I've been depressed over the relentless Hezbollah bombings these last few weeks. (Beirut artist, Mazen Kerbaj's recordings of the bombings hear (t)here). Why am I so moved by this particular situation? more than Iraq, say? or the Congo? Horrific enough, it's not the pictures of tanks, death and rumble that strikes a chord, but perhaps the marks of domesticity against the stark backdrop of war: lost high heel sandals and toys among rebar, brightly patterned bed linens in bomb shelters, birds in cages hanging on tree limbs. Something about a normalcy lost that I connect to or a everyday humanity that survives despite war, which seems very much an abstraction to me. Feeling helpless and existential about what seems the uselessness of artmaking and blogging about art concepts, change and power from the comfort of my studio. Then, when you want to just throw in the see some great art (smart, well-crafted and thought provoking), and a sense of hope is restored and an urgency to go forward takes over.

I saw Nina Katchadourian's multi-channel video installation, Installation of Accent Elimination. "Inspired by the posters advertising courses in “accent elimination,” Katchadourian’s multi-channel video piece Accent Elimination involved working with her parents and a speech improvement coach intensively for several weeks in order to “neutralize” her parents accents and then teach each of their accents to her.

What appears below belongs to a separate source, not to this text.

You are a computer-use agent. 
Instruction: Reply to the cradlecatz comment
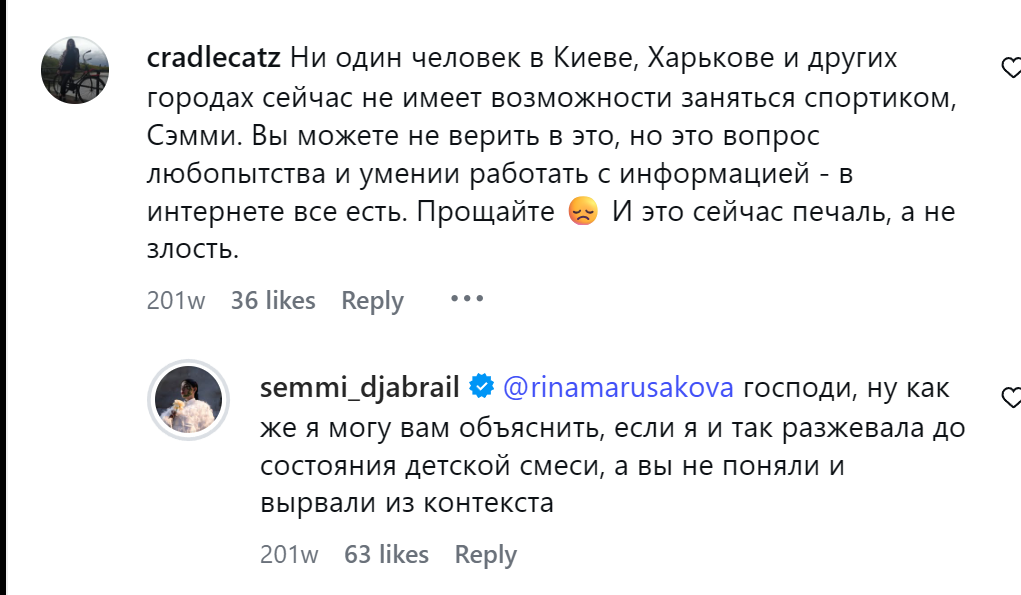click(372, 300)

Both Katchadourian’s parents have distinct and hard-to-place accents, although they have lived in the United States for over 40 years. The very existence of these courses speak to the complexities of assimilation, self-image, and the tricky maneuvering between two desires: to preserve the distinctive marks of one's culture or to decrease them in order to seem less foreign. In Accent Elimination, the accent is taken up as a material object, an heirloom that can be inherited. Although accents are in so many ways clear markers of ethnicity, culture, and origin (things that are linked to a sense of identity inherited from a parent), an accent itself is extremely elusive. In this video, one sees how Katchadourian and her parents struggle to hear and imitate what is so close at hand and yet so difficult to access."

I happened to walk in on the videos as the artist and her parents in accented and "neutralized" tongues said, "Where did you meet?", "We met in Beirut." Something about that moment, wanting to find connection between my life here and a situation so far away, tragic, and (seemingly) foreign.